Mais les similitudes ne se limitent pas à cela. Les deux partis ont mis sur leur listes électorales de visages jeunes, bien familiers au public en raison de leur passé d’activistes : des gens comme András Schiffer, un activiste de Védegylet depuis la campagne présidentielle de Sólyom, et Andrey Kovachev, le président de Balkani – Sofia et un vétéran des luttes des medias contre la construction des lobbyistes. Les activités de réseautage électronique, associés aux membres d’APC en Hongrie et en Bulgarie, étaient également activement impliquées. BlueLink avait à un certain point deux de ses membres dans le leadership de Zelenite, et sa présidente Natalia Dimitrova s’était présentée aux élections européennes sous les couleurs de Zelenite. En Hongrie, les membres de Green Spider s’étaient associés avec ELP depuis ses débuts.

La politique de l’écologie n’est pas du goût de tout le monde

Mais la transition vers la politique n’est pas du goût de tout le monde dans les rangs des activistes. Des groupes hongrois importants tels que HuMuSz, FoE Hungary et Nimfea ont choisi de ne pas s’impliquer formellement avec le parti, quoique certains de leurs membres et responsables en soient membres. Certains activistes craignent que la politique du parti gênera également leurs actions en Bulgarie. « Le parti draine trop de ressources et d’énergie du secteur activiste, et pourrait le laisser exsangue et sans cœur s’il échouait », a dit Ilian Iliev du Centre environnemental pour le développement durable à Varna en Bulgarie. Iliev, un autre fondateur de BlueLink et membre du conseil d’administration, a été un membre fondateur de Zelenite depuis ses débuts, mais a refusé de quitter la société civile pour se présenter aux élections.

Un tel scénario pessimiste n’est pas du tout improbable, a soutenu Petr Jehlicka, un chercheur en poste aux Royaume-Uni et travaillant sur les développements post-socialistes et de la société civile. Jehlicka a averti qu’une démarche similaire vers les politiques de parti en République tchèque au cours des dernières années s’est en réalité soldée par une perte de ressources humaines pour les ONG.

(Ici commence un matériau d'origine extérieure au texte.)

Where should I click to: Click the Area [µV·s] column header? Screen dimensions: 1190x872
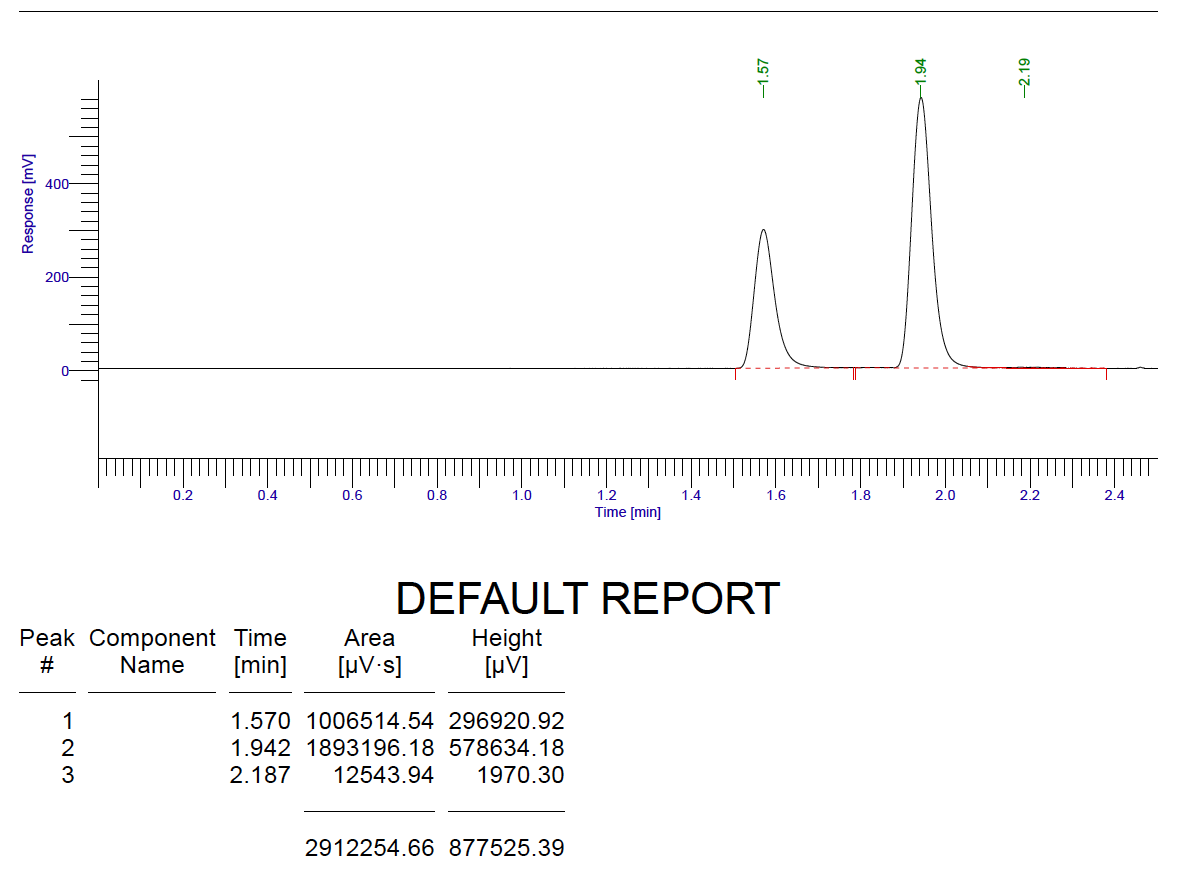click(368, 651)
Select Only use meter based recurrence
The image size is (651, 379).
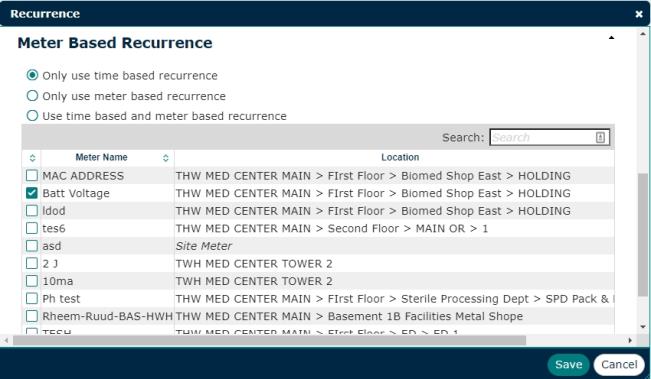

Mais Klara Hajdu, une chargée des politiques pour la biodiversité en poste auprès du réseau CEEweb for Biodiversity basé à Budapest, voit l’entrée en politique comme une étape naturelle pour le mouvement conservateur. « Nous avons des outils et les politiques pour contrer les pressions sur la biodiversité, mais ils ne peuvent pas gérer les racines complexes à la base de ses pressions, » a-t-elle admis. Les ONG ont atteint une limite pour relever ces défis, et ont besoin de s’engager dans la politique s’ils veulent aller de l’avant.

Définir l’orientation politique des nouveaux partis à base citoyenne pose d’autres problèmes. Alors que le LMP s’est défini lui-même comme un parti « environnemental social », le nouveau parti écologiste bulgare rechigne encore à s’associer avec tout ce qui contient le mot social. « Gauche ou droite – ce n’est pas ça le dilemme. Ce dont nous avons besoin est un bon monde – et ça c’est quelque chose de beaucoup plus grand qu’une géométrie politique », a écrit Petko Kovachev, co-président de Zelenite sur Facebook. Mais cela tient et certaines formulations pro-UE et pro-économie de marché soulèvent des doutes et d’âpres discussions au sein et à l’extérieur du parti. Beaucoup d’activistes réclamant un changement social radical pourrait être gênés par ces formulations et percevoir Zelenite juste comme une autre ramification politique néo-libérale, a commenté Jehlicka.